I think they’re kinda cute!

An up-close photo of a cicada in my upturned palm.

But if I’d read Brood X by Joshua Dysart, illustrated by MK Perker, before the hatch, I probably wouldn’t have thought the cicadas so adorable!

Before I tell you all the reasons I loved this book, here’s the synopsis:

With the Red Scare on the rise and a looming fear of nuclear war gripping the nation, seven laborers gather under the smoldering heat of an Indiana summer to begin a curious project: constructing a bomb shelter in the middle of nowhere.
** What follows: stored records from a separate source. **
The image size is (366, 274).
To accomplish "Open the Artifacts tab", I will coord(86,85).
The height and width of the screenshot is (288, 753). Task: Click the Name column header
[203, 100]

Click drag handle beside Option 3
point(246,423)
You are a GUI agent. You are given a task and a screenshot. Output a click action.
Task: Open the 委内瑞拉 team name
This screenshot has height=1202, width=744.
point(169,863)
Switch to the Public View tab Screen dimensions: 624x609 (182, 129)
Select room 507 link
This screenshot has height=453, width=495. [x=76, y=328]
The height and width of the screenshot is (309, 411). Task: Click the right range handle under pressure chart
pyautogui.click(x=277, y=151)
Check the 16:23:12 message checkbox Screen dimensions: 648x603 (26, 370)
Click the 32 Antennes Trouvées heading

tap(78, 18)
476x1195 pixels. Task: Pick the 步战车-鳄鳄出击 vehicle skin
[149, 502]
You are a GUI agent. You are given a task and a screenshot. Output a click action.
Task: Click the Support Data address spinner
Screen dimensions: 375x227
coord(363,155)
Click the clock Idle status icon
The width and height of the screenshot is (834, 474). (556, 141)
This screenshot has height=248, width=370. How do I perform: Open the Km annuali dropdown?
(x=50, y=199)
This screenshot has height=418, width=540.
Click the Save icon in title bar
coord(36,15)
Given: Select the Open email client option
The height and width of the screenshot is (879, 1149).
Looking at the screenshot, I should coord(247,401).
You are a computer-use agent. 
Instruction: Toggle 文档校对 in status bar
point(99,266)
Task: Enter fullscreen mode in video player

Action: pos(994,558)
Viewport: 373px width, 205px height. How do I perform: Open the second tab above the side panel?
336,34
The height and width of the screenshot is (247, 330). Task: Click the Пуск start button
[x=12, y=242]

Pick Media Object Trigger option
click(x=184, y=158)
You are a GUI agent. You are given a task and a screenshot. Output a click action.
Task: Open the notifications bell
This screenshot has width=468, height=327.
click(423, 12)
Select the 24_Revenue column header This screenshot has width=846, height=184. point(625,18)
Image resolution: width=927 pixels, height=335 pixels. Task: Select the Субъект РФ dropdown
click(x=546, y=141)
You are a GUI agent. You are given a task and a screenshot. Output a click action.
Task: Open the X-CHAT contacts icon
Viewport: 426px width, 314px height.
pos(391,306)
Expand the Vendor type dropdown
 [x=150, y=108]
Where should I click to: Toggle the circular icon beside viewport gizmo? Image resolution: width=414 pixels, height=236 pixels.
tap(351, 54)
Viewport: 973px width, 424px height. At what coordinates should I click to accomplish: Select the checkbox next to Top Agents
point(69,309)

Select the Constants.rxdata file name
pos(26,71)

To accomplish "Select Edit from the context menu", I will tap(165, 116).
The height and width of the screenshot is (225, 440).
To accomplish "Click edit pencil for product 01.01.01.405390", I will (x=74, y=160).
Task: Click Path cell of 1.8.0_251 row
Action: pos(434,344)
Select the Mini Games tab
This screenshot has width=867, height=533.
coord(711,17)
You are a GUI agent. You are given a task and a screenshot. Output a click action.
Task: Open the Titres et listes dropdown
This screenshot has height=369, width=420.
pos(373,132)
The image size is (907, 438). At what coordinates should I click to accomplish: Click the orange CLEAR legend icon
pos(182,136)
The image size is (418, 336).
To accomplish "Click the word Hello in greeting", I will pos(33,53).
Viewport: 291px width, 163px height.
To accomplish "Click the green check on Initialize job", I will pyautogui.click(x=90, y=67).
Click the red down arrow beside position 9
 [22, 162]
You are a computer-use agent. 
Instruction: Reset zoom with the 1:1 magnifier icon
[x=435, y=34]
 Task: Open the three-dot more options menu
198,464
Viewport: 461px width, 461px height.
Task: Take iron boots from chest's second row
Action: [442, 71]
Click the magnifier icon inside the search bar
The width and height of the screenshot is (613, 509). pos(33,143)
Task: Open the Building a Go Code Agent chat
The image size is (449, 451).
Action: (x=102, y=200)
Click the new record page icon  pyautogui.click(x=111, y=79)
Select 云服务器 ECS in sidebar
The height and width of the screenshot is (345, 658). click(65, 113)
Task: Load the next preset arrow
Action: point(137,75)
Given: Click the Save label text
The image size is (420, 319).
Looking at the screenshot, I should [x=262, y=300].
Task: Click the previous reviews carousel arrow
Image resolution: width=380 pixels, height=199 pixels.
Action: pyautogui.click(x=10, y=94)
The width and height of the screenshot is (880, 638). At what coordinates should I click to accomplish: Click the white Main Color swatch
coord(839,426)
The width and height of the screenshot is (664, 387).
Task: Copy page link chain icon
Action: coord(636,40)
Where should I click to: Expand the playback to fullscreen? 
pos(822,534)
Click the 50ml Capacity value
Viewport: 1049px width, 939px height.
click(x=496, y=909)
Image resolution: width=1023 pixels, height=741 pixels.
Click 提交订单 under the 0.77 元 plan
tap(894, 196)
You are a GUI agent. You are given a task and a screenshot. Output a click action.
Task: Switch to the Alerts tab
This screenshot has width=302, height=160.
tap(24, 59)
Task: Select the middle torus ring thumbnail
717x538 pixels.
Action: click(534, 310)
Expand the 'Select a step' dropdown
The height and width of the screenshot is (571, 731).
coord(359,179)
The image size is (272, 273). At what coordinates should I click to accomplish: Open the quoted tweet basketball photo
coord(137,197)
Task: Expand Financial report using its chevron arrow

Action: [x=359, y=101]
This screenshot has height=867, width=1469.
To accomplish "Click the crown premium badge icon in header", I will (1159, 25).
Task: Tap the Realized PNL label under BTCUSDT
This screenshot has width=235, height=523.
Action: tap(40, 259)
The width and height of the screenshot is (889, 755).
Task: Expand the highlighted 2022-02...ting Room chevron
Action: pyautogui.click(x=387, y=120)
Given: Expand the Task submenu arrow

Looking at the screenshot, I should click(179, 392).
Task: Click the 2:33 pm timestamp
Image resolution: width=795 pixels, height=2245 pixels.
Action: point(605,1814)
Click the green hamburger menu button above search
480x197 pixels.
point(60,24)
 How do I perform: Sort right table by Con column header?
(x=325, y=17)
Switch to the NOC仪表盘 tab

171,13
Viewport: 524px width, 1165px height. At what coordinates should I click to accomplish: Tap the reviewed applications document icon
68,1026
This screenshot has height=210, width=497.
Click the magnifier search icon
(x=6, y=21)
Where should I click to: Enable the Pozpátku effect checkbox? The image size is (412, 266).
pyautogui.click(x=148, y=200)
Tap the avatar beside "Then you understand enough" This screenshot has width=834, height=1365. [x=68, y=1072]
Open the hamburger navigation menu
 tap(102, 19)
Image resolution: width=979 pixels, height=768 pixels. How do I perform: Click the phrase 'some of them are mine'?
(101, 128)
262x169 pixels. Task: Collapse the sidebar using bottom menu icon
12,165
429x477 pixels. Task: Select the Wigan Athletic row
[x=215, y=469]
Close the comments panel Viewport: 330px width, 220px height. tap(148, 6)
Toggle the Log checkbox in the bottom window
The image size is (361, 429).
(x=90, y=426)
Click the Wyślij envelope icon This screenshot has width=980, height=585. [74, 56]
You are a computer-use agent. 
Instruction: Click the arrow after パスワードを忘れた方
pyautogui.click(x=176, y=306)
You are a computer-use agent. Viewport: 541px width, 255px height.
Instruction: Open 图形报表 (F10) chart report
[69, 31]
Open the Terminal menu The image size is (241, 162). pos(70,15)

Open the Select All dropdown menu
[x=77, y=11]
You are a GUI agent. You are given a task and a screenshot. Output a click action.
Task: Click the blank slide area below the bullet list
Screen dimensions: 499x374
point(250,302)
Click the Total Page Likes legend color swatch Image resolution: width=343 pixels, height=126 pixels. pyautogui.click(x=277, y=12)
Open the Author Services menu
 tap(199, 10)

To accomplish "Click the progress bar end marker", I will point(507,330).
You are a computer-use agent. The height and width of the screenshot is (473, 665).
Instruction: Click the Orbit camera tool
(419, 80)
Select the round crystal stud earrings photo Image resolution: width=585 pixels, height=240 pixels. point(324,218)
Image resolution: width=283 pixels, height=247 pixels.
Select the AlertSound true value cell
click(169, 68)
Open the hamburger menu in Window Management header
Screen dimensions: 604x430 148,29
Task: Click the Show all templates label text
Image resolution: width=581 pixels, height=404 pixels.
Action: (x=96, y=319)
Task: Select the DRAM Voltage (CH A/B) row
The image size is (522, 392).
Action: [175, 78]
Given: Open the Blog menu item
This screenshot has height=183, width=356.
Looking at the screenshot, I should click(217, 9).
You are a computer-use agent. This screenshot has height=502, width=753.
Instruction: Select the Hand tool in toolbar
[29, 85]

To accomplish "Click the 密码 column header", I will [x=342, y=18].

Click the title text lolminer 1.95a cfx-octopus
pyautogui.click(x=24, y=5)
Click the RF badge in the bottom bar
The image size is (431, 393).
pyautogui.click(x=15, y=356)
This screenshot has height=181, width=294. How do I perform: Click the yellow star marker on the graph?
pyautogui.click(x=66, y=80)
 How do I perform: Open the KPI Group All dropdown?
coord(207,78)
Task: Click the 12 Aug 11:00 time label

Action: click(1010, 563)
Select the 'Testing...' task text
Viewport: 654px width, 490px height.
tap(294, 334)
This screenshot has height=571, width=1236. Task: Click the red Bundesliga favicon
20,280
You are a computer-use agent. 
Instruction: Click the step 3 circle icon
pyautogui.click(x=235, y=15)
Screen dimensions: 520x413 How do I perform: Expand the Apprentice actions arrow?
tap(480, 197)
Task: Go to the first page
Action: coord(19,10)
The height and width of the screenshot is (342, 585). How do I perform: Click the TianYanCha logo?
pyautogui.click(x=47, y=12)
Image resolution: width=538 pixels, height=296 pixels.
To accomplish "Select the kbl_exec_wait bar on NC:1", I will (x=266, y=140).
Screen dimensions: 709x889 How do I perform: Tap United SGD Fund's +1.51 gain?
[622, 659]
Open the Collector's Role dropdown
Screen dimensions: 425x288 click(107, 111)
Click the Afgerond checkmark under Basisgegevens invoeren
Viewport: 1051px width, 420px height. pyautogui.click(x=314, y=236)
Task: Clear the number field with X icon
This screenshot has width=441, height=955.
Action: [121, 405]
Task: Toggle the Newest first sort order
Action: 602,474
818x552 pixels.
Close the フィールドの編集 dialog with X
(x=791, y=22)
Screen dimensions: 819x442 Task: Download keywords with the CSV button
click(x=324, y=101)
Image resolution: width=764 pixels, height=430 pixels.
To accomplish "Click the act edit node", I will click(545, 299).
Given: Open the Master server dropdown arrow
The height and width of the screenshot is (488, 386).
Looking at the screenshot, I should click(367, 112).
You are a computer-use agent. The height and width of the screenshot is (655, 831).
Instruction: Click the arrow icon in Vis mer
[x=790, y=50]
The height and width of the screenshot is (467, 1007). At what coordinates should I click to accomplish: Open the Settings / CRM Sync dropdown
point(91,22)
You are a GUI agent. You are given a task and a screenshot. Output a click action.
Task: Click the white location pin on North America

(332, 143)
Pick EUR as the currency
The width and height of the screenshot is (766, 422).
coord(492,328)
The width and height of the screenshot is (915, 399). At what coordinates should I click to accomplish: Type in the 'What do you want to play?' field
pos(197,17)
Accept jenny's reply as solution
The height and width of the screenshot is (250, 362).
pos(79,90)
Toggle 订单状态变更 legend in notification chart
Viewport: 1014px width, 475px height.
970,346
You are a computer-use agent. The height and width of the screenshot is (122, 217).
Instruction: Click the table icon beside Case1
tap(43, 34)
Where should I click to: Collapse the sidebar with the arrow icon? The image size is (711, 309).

But when the emergence of a once-in-a-century cicada swarm ushers in a series of increasingly unlikely accidental deaths on the site, the survivors start eying each other with more than just suspicion. And with good reason. One of them has heard the cicadas' maddening song before. A nail-biting murder mystery unlike any other that will leave you guessing until the very last page.

Brood X is a nail-biting murder mystery unlike any other that will leave you guessing until the very last page. By best-selling author Joshua Dysart with illustrations by internationally-renowned artist M.K. Perker.

What grabbed me with Brood X right from the beginning is the tension. Between the looming Red Scare and the increasingly loud buzzing of the cicadas as more and more dig their way out of the ground, plus being in the middle of nowhere, tensions run high and you’re on the edge of your seat before you even really get to know the cast of characters.

For me, one of the most fun parts of reading a murder mystery is trying to guess who the murderer is (or murderers are) before it’s revealed. The best murder mysteries keep you guessing for a long time and Brood X certainly did! It’s in the style of Agatha Christie’s And Then There Were None, which means it’s compelling and is a serious page-turner. I stayed up until like 2:30 in the morning reading it one night and it was definitely worth missing sleep.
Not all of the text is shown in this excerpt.